“主人……好痛……好痛……”
因为前面的玩具,阿普尔什韦特会不受控制向后逃避,在外面看起来就不断趴着向后撅臀。白皙的身体沾染汗水,像是撒上水珠的水晶石。
来自雄虫的手段让这个晶虫哭泣起来,泪水混进汗液里,低落在深色的台子上。但他的面容并不狰狞,精致的脸庞上留下液体的湿痕,在纤长的睫毛、挺翘的鼻尖处悬停低落。
虽然说着忍不住的话,但表情隐忍,咬唇忍耐。透露出一股乖巧的委屈。
只是他的主人并没有因此给予怜悯。
胥寒钰的手指已经探入雌虫的后穴。虽然承受痛苦,但因为痛苦是雄虫给予的,还离得如此之近,阿普尔什韦特的身体已经为自己的雄主湿润。虽然不算润滑足够,但探入的感觉还说不上艰涩。
真是雌虫的身体。
淡淡的想了一句,胥寒钰的指尖就顶着机器进入了雌虫的后穴。手指在肠肉中移动,扩张狭隘的空间,顶上闭合的腔口。
面对雌虫的挣扎和哭喊求饶胥寒钰只是轻轻揉了下阿普尔什韦特的发:“怎么突然这么爱撒娇。

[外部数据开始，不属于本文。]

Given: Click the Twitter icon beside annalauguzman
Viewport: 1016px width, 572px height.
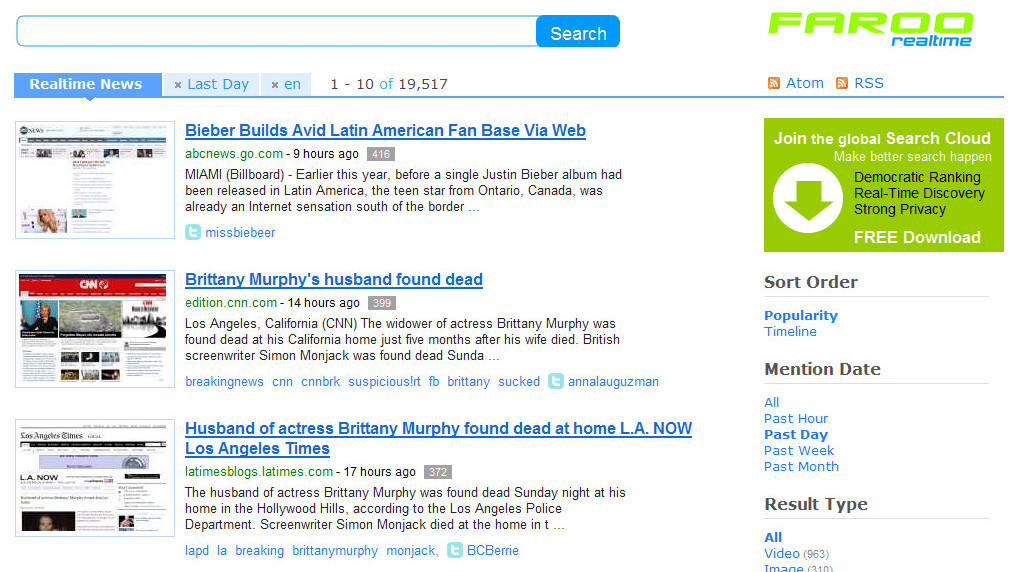Looking at the screenshot, I should click(557, 381).
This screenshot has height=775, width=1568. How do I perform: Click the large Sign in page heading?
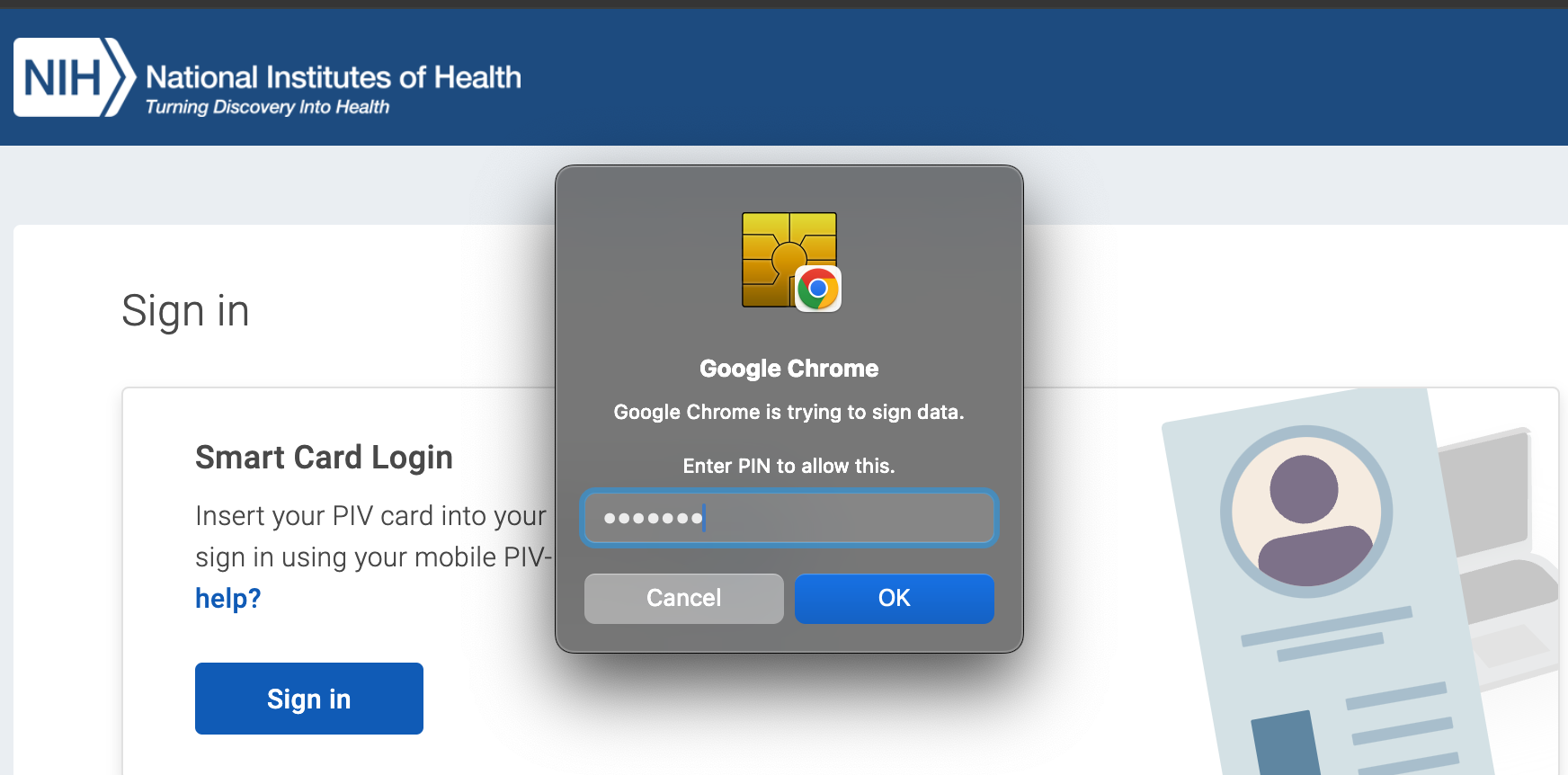click(185, 311)
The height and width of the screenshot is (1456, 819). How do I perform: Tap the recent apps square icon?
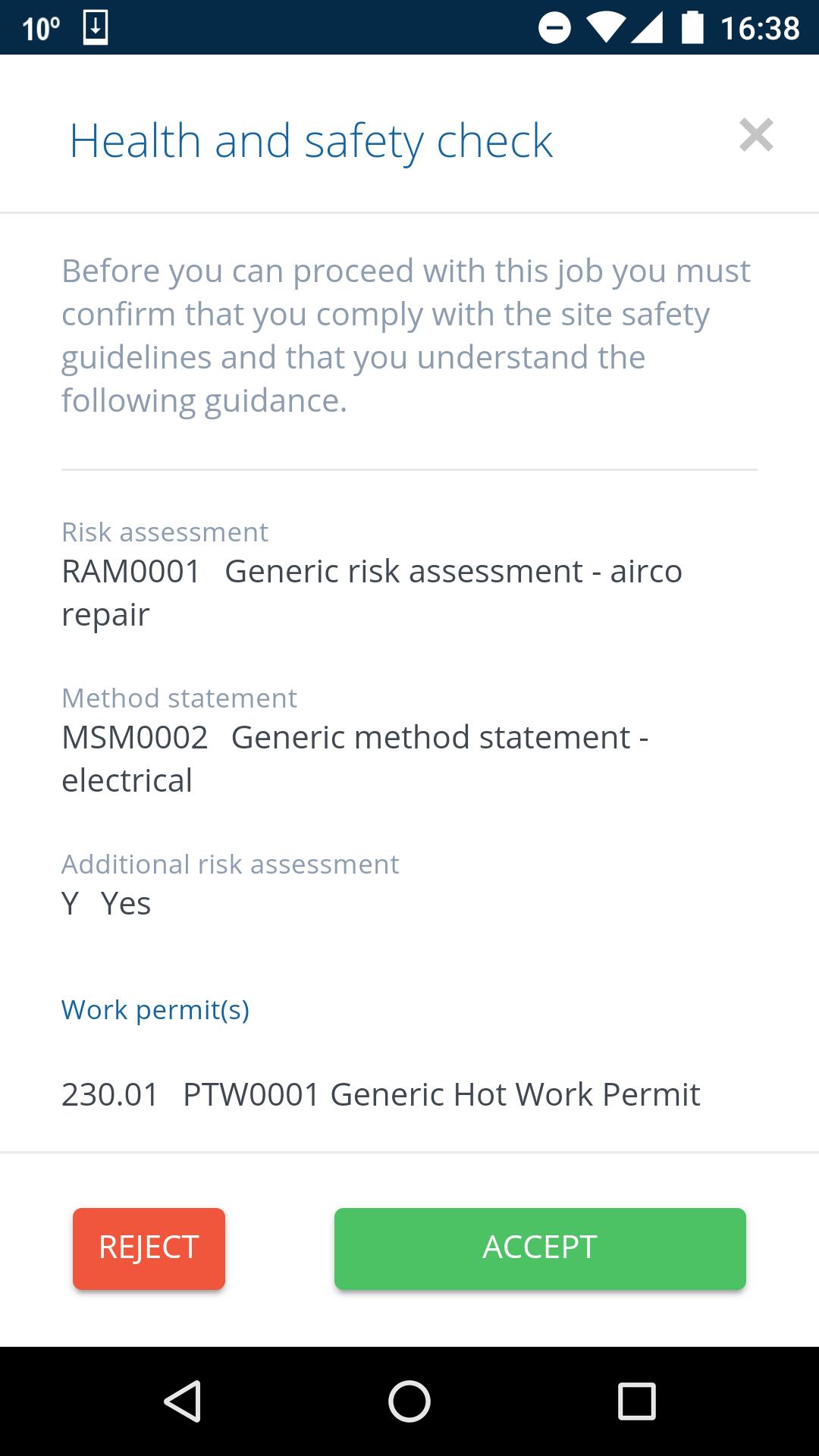[x=637, y=1401]
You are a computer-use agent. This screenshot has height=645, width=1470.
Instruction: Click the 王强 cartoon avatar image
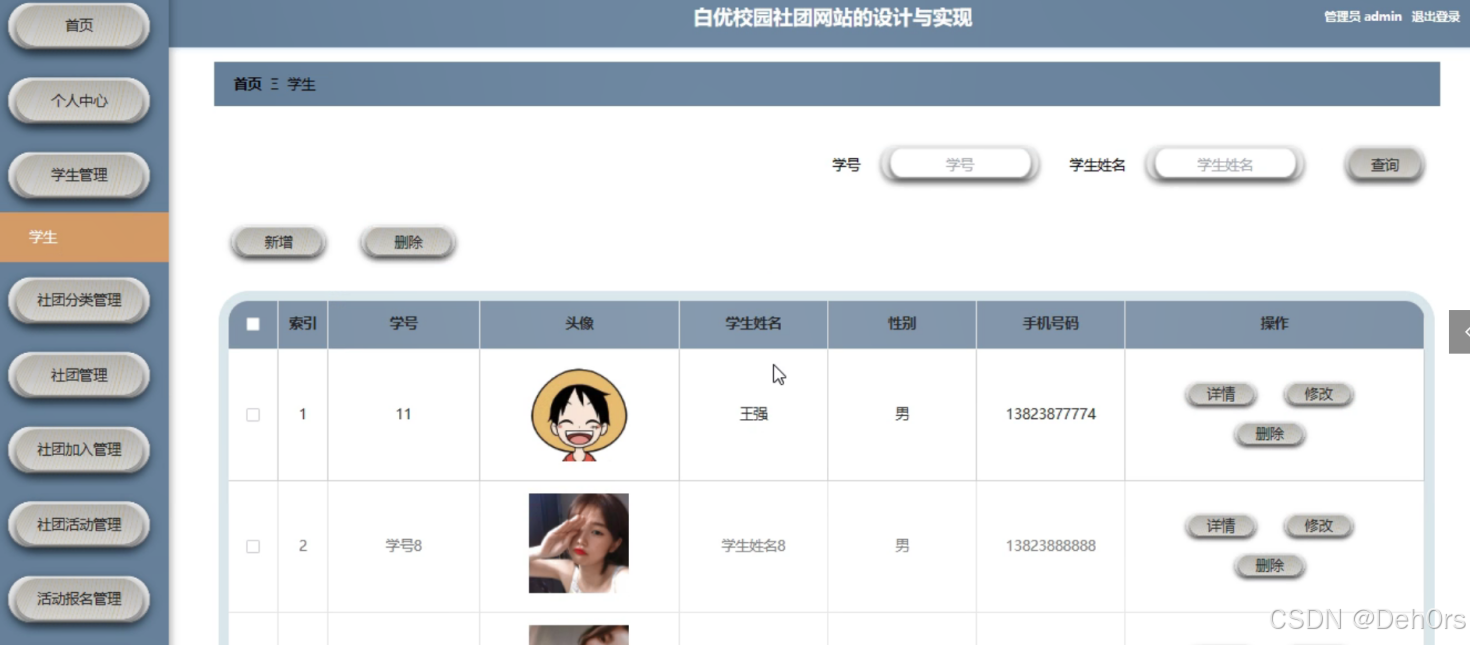579,414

”
向主人坦白自己的感受,表露自己的痛苦无助和乖巧,都是撒娇。
指尖的力道却没有任何减缓,机器已经浅浅挤入其中并不用应该被雄虫肉棒之外的东西侵犯的地方。
“阿普尔什韦特,松开。”
雌虫的防卫本能还是不让异物进入,前端的痛苦消耗了阿普尔什韦特一定的意志力,他很难全心全意完成主人的命令。于是胥寒钰辅助了他。雄虫的精神力席卷入雌虫的体内,气息沉稳强势。是雄虫的精神力操控。
【松开】
“唔……”
身体越过雌性的意愿和本能完成雄虫的命令,一瞬间,那个会带来无限痛苦的未知物已经被塞入了生殖腔。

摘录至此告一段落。